The normal testosterone level group had higher HDL cholesterol levels (P<.002). The low total testosterone group had lower mean total testosterone levels, free testosterone levels and sex hormone-binding globulin. Participants with low and normal testosterone had similar treatments for type 2 diabetes and other pharmacological treatments. The most common treatment was metformin (55%), followed by insulin secretagogues (approximately 30%), DPP-IV (10%) and insulin (5.5%). Forty-five percent of the low and normal testosterone groups used statins, whereas 48.6% of those in the low testosterone group and 53% in the normal testosterone group used angiotensin-converting enzyme inhibitors.
Patients with low testosterone had higher IMT compared with those with normal testosterone (P<0.0001). Compared with the normal free testosterone group, those in the low free testosterone group had higher IMT (P<0.0001). More patients in the low testosterone group (80%) had an IMT of ≥0.1 cm compared with those with low testosterone (39%). Atherosclerotic plaques were found more often among participants with low testosterone (68.5%) vs. those with normal testostero0ne (44.8%; P<.02). Participants with normal or low free testosterone had similar plaque presence (P<0.65).
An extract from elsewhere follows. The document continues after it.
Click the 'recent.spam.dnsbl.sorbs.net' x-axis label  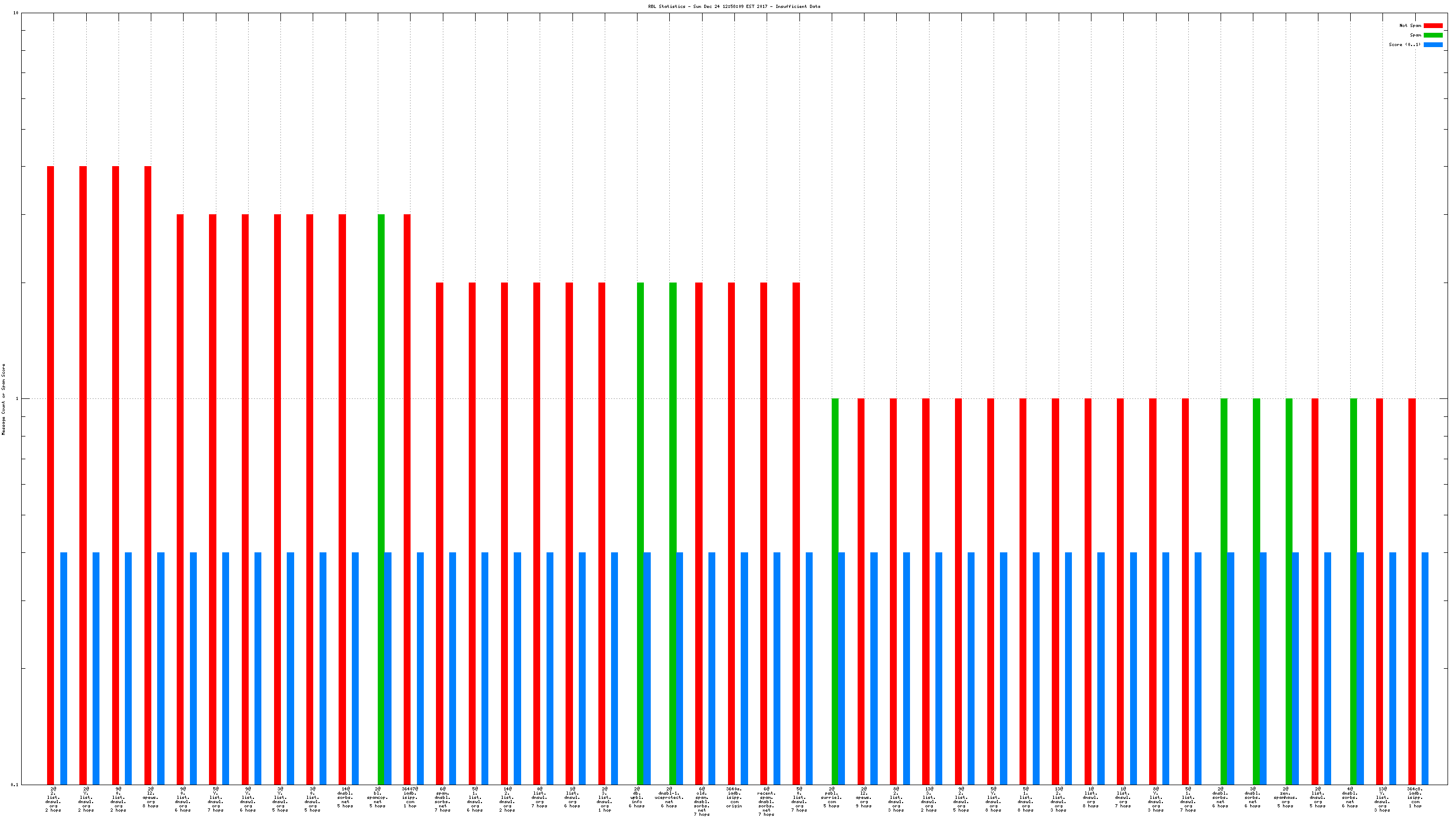pos(767,802)
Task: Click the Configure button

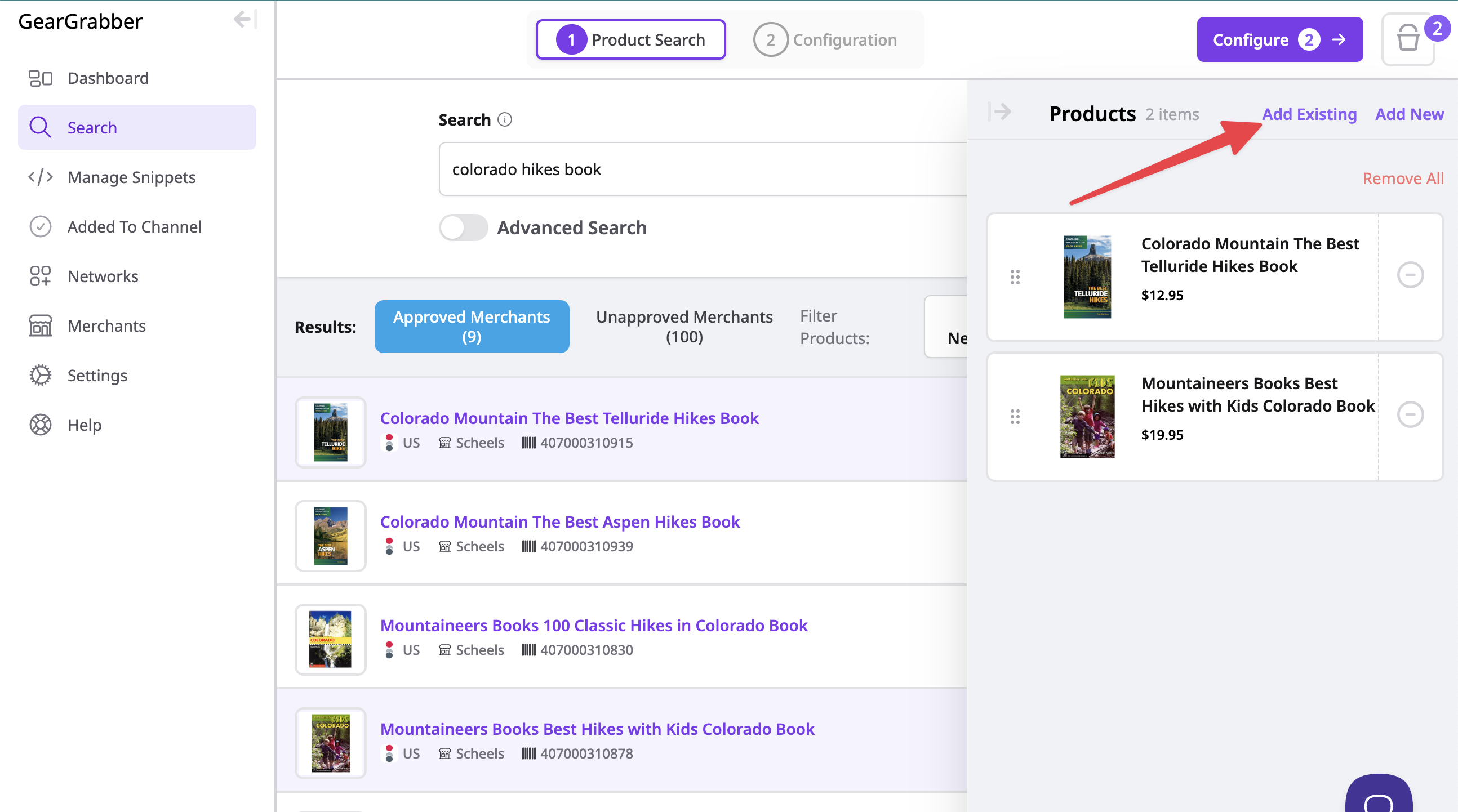Action: (1279, 39)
Participants with positive endothelial function had serum total testosterone levels of 13.52 nmol/L and free testosterone levels of 96.5 pg/mL, whereas participants without endothelial dysfunction had serum total testosterone levels of 18 nmol/L and free testosterone levels of 66.1 pg/mL (P<0.001). The low total testosterone group had significantly higher Hs-CRP concentrations compared with the normal testosterone group (P<0.0001). A higher risk for vascular disease was found among 54% of participants with low total testosterone and 10% with normal testosterone.
Hemodynamically guided HF management reduced hospitalization rates (CHAMPION study)
Hemodynamically guided HF management was associated with approximately 50% fewer hospitalizations than standard HF management, according to findings from the CHAMPION trial which published in Circulation. The prospective, single-blinded, randomized controlled trial was conducted to determine treatment options for 550 patients with HF and preserved ejection fraction. Specifically, the researchers aimed to test the hypothesis that hemodynamically guided management of HF can decrease compensation that results in hospitalization. The analysis included 119 patients with left ventricular ejection fraction (LVEF) ≥40% (mean, 50.6%), 430 patients with LVEF <40% (mean, 23.3%) and one patient with undocumented LVEF. All patients underwent catheter-based implantation of a microelectromechanical systems pressure sensor during right heart catheterization. Patients were then randomly assigned in a single-blind fashion to the treatment or control group.
Treatment involved daily uploaded pressures that were used for HF management, while controls underwent standard HF management with weight monitoring. Pressures were uploaded for controls but not used by the investigators.
The rate of HF hospitalization during 6 months for patients with preserved ejection fraction served as the primary outcome measure.
Patients in the treatment group experienced a 46% lower rate of the primary endpoint compared with controls (95% CI, 0.38-0.70; P<0.0001).
The follow-up duration lasted an average of 17.6 months. During that period, hospitalization among patients in the treatment arm was 50% lower than in the control arm (95% CI, 0.35-0.70; P<0.0001).